一人は新緑で装飾も大人しい詰襟の服をきた中年男性だ。白髪交じりのその髪の毛と顔のしわは年齢を感じさせるが、まっすぐに伸びた背筋からは衰えを感じさせない。
もう一人は、腰に剣を刺したどこか薄汚れた青年だ。薄汚れたといっても、シュウたちよりはまともな恰好なのだが、よれよれの外套とぼさぼさに伸びた髪の毛はおせじにも清潔感があるとは言えなかった。見る限り、護衛だろうか。その振る舞いは、ゆったりと落ち着いている。
最後の一人に目を向けると、赤と金とで飾られた豪華な服をきた若者であった。若者の髪は金色に輝いており、前にいた世界では脱色した金髪くらいしか見たことがなかったシュウやレイからすると、その美しさは目がくらむほどだ。明らかに高貴な生まれというのが空気から伝わってくるのだが、その歪んだ笑みからは爽やかさをまったく感じない。
大勢の奴隷達の前にようやくたどり着くと、三人の男のうちの一人、豪華な若者は奴隷達を眺めながら笑みを崩さない。一通り眺めて満足したのか、腰に手を当てて大きな声を張り上げた。

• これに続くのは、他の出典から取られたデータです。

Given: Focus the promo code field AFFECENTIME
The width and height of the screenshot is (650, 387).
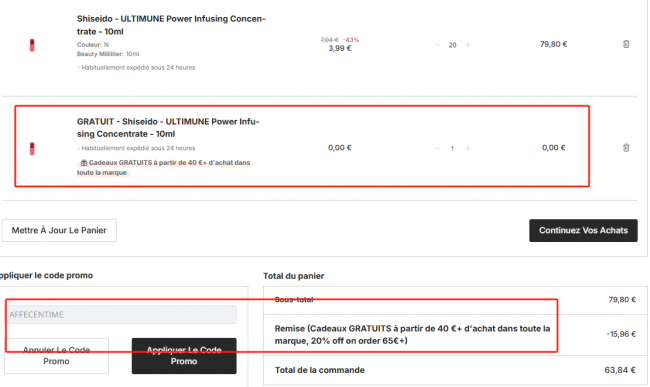Looking at the screenshot, I should (121, 314).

「デズワルト・ヨードコート子爵である! 日々、労働に明け暮れているだろうお前達に見舞いの品を持ってきた! 明日から、さらに励むように!」
そう言うと、脇からやってきた監視官が大きな袋も持ってやってきた。二つの袋をデズワルトの目の前に置くと、監視官はデズワルトの横に立ち休めの姿勢をとった。
「それで、最近はどうなのだ? この奴隷島の様子は」
デズワルトの問いかけに、監視官の一人が答える。
「はっ! 日々、我らの管理の元、男は鉱山へ、女は畑へ行き労働をさせております。鉱石の採取量も畑で取れる野菜も例年と変わりないと思われます」
「ふむ。報告書を見て思ったのだが……近頃怪我人などは少ないのか?」
「はっ! 怪我人も死亡者も減っております! 落石などの事故はあるのですが、運よく被害からは免れております」
警備官の報告を聞きながら、デズワルトは顎に手を当てなにやら考え込んでいる。そして、ゆっくりと奴隷達に向かって歩き始めると一番前に立っていた奴隷に、一つの質問をぶつけた。
「おい、お前。怪我や死亡者が減っている理由は、ただ単に運がよかったからなのか?」
その質問に奴隷の男は何も答えられない。だらだらと汗がたれているが、デズワルトは立て続けに問いかける。
「嘘は許さん。だんまりも許さん。まあ、聞き方が悪かったかもしれん。聞き方を変えよう。怪我や死亡者が減っている理由に、心当たりはないか?」
当然、奴隷達はシュウやレイのことを知っている。それゆえに、この質問にも答えられるはずなのだが、そこはサリベックスやミロルが口止めをしていたので話すことはなかった。
「あ、ありません」
「そうか」
なんとか搾り出した返答にどこか不満気なデズワルト。ゆっくりと隣の男の前に立つと、同じ質問を繰り返した。
「心当たりはないか?」
「……ありません」
「そうか」
そんな問答を五人も繰り返しただろうか。デズワルトは小さくため息をつくと右手を当ててなにかの合図をした。周囲にいた奴隷達は何事かと疑問を浮べるが、次の瞬間――。
デズワルトと話をした五人の首がぼとりと落ちた。
「ひっ――」
目の前にいた奴隷たちが体全身を引きつらせながら、叫びたい衝動を必死で抑え込む。
シュウとレイも、その一部始終をみており、レイはとっさに顔を背け口に手を当てた。顔面は蒼白だったが、しゃがみこんでしまうのは耐えた。シュウはそんなレイの様子に気づかないほど狼狽していた。
護衛の男が血のりがついた剣を腰に戻す。その動作を見ながら、シュウは今更ながら驚愕していた。そういえば、首を刈り取るところを見ていないと。それだけあっという間の出来事であり、目で追える事象ではなかったのだろう。
シュウは足元からせり上がってくる震えに抗うことはできなかった。
そんな奴隷達の動揺をせせら笑いながら、デズワルトは両手を広げてながら口を開く。
「嘘はだめだといっただろ? さて、次は誰に聞こうか。率先して話せば、少ないが褒美も用意しているのだが」
そう言いながら落ちた首を蹴り転がしているデズワルトは、満面の笑みを浮べて奴隷達を見据えていた。